Não obstante, o Brasil ainda continua a sofrer restrições à aquisição de materiais nucleares no exterior. E os Estados Unidos e as demais potências europeias voltaram a renovar as pressões, inclusive com desinformações plantadas na imprensa de vários países, para que submeta suas instalações nucleares às inspeções intrusivas da Aiea. Em 2004, o Times já havia recomendado que os EUA “tomassem cuidado com o Brasil” e, no mesmo dia, um ex-funcionário do Pentágono propalou que a Aiea suspeitava que ele adquirira do cientista paquistanês Abdul Qadeer Khan, então acusado de envolvimento com o programa nuclear do Irã e da Coreia do Norte, equipamentos para ultracentrifugação de urânio. Tais intrigas configuravam uma guerra psicológica, com o fito de criar um clima negativo contra o Brasil e forçá-lo a permitir inspeções mais profundas, livre intrusão, a qualquer hora e sem aviso prévio, em todas as suas instalações nucleares.

Mais recentemente, em 2010, o ex-chefe do Estado-Maior de Planejamento do Ministério Federal da Defesa da Alemanha, Hans Rühle, escreveu um artigo, publicado na revista Der Spiegel, no qual atribuiu a oposição do Brasil às sanções que os Estados Unidos pretendem impor ao Irã ao fato de estar, provavelmente, fabricando a bomba atômica. Outros órgãos da imprensa alemã também disseminaram a mesma intriga.
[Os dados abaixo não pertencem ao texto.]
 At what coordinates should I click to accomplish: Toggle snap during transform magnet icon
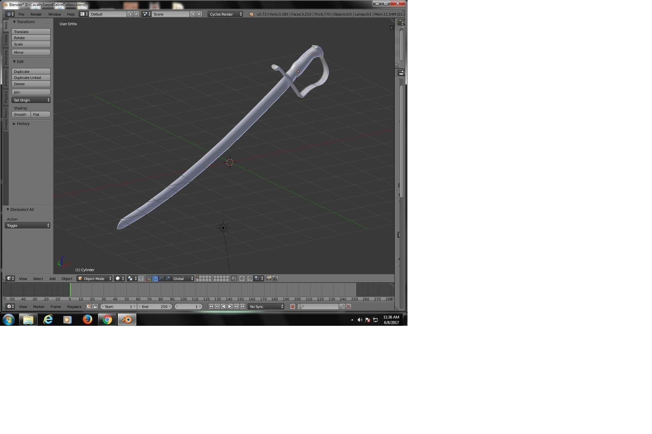click(250, 279)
Trata-se outra vez de uma campanha de guerra psicológica, com o mesmo objetivo de compelir o Brasil a aceitar o Protocolo Adicional aos Acordos de Salvaguarda com a Aiea. Se o Brasil o fizer, os inspetores dessa agência da ONU, vinculados de um modo ou de outro aos EUA e às demais potências, estarão autorizados a devassar, sem aviso prévio, qualquer instalação de sua indústria nuclear, tais como as fábricas de ultracentrífugas, a Fábrica de Combustível Nuclear de Resende (no Rio de Janeiro), o Instituto de Pesquisas Energéticas e Nucleares, em São Paulo, e o Centro de Desenvolvimento da Tecnologia Nuclear (CDTN), em Minas Gerais, entre outras unidades. Terão assim a possibilidade de conhecer todos os segredos, de qualquer máquina, de suas partes e dos métodos de sua fabricação, inclusive do submarino nuclear.
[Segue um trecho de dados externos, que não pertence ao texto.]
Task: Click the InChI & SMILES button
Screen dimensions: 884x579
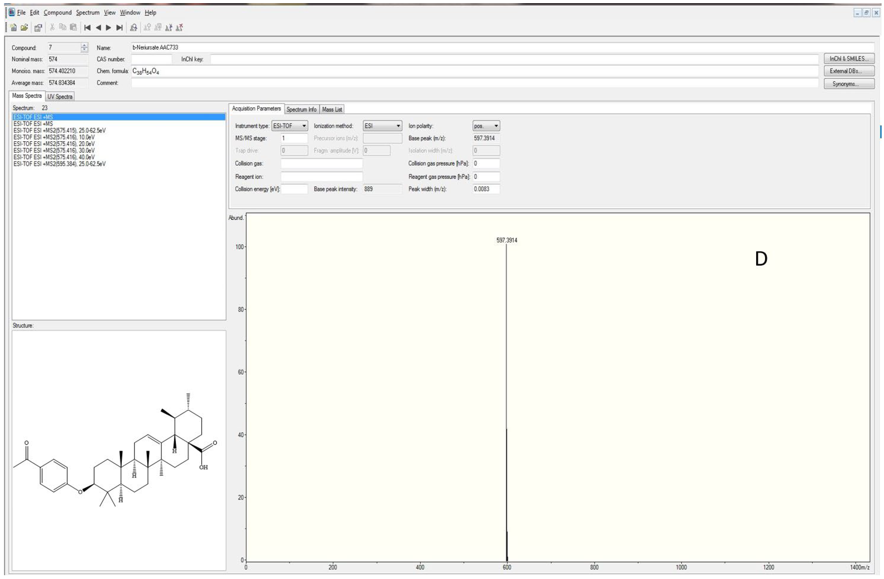Action: pos(849,59)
O objetivo não é apenas político e geopolítico, por causa da construção do submarino de propulsão nuclear. É também econômico. O Brasil possui atualmente a sexta maior reserva de urânio, com 309 mil toneladas, porém, apenas 30% do território nacional foi prospectado até o início de 2009 e a estimativa é de que ainda haja mais 800 mil toneladas, o que a tornará uma das duas maiores do mundo.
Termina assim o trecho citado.